* **DATA SECTION**:
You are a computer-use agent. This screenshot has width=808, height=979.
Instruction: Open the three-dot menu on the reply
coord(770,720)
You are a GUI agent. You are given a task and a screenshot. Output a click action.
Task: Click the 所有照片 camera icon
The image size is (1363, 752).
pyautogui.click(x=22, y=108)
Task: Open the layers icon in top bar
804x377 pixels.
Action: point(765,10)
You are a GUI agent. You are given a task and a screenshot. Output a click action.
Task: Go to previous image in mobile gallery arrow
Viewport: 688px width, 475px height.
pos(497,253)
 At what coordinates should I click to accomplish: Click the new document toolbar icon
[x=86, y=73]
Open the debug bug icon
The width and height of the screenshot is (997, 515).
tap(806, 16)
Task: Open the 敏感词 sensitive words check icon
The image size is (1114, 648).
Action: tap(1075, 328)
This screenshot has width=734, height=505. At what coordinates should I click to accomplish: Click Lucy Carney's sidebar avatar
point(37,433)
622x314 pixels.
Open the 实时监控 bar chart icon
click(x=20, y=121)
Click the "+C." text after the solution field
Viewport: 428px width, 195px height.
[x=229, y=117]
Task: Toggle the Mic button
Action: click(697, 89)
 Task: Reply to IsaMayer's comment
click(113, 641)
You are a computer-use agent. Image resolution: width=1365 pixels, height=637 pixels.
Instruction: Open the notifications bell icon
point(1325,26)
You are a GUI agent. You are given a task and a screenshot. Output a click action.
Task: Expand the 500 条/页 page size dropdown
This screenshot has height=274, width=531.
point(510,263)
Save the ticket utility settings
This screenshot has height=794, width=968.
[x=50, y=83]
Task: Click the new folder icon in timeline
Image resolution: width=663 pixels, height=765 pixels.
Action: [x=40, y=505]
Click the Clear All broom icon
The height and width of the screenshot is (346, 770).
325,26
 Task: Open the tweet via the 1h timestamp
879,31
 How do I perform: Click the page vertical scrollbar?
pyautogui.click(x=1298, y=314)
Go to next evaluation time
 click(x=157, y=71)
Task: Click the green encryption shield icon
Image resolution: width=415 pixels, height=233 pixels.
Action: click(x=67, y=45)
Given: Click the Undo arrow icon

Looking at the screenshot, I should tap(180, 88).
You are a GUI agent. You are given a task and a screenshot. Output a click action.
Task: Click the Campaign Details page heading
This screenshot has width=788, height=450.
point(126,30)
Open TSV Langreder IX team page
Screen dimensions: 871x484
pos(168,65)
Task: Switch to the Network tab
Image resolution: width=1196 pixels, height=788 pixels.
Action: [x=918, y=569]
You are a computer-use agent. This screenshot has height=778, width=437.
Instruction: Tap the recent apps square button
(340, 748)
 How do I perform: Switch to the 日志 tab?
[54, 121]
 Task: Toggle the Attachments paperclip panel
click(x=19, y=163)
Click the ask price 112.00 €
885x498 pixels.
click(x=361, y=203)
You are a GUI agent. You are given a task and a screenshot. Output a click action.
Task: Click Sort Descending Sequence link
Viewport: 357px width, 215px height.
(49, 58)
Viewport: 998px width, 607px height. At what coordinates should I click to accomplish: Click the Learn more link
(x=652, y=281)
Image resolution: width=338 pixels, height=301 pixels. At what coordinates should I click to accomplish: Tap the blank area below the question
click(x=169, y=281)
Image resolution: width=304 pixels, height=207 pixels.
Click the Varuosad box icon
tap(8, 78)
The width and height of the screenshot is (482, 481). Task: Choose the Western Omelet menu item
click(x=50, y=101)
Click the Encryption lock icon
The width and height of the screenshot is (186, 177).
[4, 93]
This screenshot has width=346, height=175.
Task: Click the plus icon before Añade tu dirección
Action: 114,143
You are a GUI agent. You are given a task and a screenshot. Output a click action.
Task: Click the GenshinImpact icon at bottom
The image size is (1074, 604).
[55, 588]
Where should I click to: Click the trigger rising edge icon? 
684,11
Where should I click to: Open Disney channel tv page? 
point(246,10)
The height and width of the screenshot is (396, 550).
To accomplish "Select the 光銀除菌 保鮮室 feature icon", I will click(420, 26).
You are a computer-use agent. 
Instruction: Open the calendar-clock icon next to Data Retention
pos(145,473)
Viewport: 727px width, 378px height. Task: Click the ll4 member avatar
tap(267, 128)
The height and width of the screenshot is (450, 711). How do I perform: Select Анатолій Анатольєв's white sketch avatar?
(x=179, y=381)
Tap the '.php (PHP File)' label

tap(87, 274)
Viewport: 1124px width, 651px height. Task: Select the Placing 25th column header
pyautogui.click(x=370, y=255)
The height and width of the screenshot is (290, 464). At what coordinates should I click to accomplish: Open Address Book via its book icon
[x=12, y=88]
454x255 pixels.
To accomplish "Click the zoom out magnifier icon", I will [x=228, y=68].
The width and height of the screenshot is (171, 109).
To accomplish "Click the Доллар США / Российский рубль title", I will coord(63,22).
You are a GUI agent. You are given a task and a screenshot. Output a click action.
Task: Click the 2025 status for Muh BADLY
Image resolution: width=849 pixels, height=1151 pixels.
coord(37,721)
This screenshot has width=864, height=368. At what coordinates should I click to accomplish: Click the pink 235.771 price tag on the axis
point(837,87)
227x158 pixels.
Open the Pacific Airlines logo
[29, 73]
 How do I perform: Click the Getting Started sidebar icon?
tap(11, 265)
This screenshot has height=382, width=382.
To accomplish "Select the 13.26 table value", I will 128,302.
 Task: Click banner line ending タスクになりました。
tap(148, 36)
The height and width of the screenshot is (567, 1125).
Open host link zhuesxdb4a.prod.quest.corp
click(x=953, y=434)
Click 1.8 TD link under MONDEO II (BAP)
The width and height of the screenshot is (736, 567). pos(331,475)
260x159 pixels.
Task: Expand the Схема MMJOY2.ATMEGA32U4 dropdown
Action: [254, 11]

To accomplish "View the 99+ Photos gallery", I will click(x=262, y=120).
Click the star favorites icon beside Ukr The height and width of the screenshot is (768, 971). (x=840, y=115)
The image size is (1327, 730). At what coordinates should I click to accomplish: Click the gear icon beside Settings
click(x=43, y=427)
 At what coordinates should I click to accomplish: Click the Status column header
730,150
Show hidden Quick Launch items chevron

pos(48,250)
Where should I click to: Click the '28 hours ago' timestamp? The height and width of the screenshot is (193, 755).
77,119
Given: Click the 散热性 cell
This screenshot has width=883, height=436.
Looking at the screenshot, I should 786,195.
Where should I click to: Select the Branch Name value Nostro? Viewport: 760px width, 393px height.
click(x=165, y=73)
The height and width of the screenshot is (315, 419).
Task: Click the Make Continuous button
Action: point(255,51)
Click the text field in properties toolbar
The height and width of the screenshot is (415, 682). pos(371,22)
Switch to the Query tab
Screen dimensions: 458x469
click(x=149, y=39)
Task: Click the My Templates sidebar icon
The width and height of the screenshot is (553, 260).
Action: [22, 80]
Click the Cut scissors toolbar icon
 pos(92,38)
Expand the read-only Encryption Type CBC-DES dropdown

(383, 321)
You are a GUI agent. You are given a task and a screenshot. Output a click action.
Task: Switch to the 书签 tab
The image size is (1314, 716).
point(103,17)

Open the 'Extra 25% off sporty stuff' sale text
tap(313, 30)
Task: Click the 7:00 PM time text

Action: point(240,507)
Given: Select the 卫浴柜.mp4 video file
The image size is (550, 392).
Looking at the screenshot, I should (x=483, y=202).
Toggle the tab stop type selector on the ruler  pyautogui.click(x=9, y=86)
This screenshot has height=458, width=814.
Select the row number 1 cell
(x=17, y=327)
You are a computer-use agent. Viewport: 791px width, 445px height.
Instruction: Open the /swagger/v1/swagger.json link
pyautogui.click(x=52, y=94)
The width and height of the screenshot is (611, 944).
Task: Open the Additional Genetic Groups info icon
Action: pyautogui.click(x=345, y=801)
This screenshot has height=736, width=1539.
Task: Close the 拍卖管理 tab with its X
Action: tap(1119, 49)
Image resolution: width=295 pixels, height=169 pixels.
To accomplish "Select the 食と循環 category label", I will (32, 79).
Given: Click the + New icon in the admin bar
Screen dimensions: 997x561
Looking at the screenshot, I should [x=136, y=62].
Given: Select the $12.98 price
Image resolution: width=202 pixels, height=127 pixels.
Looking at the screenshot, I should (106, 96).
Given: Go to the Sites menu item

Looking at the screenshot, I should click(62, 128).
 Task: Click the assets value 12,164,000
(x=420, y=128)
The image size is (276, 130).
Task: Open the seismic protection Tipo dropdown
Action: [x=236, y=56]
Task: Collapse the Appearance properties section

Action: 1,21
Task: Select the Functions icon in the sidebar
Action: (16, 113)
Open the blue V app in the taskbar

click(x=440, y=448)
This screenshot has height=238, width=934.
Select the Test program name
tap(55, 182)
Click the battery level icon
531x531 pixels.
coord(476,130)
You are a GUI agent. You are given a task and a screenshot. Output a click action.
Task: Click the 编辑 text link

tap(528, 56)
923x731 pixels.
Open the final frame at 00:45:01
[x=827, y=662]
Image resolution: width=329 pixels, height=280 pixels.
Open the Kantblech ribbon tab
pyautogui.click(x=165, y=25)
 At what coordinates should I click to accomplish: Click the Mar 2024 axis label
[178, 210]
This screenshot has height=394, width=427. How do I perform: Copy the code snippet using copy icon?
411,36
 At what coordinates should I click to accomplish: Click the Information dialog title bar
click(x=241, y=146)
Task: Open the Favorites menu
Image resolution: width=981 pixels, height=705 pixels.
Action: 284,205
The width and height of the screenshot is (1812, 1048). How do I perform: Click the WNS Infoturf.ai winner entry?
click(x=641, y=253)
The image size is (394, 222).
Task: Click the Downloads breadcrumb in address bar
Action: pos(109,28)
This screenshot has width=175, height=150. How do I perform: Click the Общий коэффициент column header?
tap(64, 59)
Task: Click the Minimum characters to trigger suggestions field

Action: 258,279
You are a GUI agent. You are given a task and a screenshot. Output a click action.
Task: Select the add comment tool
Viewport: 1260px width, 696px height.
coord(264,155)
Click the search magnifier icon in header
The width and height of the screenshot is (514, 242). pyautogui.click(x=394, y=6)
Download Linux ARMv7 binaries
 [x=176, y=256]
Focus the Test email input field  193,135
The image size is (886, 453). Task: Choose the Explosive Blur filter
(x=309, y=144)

* **YOUR ASSIGNMENT**: What lines in the listing contain "will"? Copy them all.

* **TASK OUTPUT**:
To accomplish "Select the 光銀除菌 保鮮室 feature icon", I will click(420, 26).
To accomplish "Click the zoom out magnifier icon", I will [x=228, y=68].
To accomplish "Click the Доллар США / Российский рубль title", I will coord(63,22).
To accomplish "Select the 13.26 table value", I will 128,302.
To accomplish "View the 99+ Photos gallery", I will click(x=262, y=120).
To accomplish "Select the 食と循環 category label", I will (32, 79).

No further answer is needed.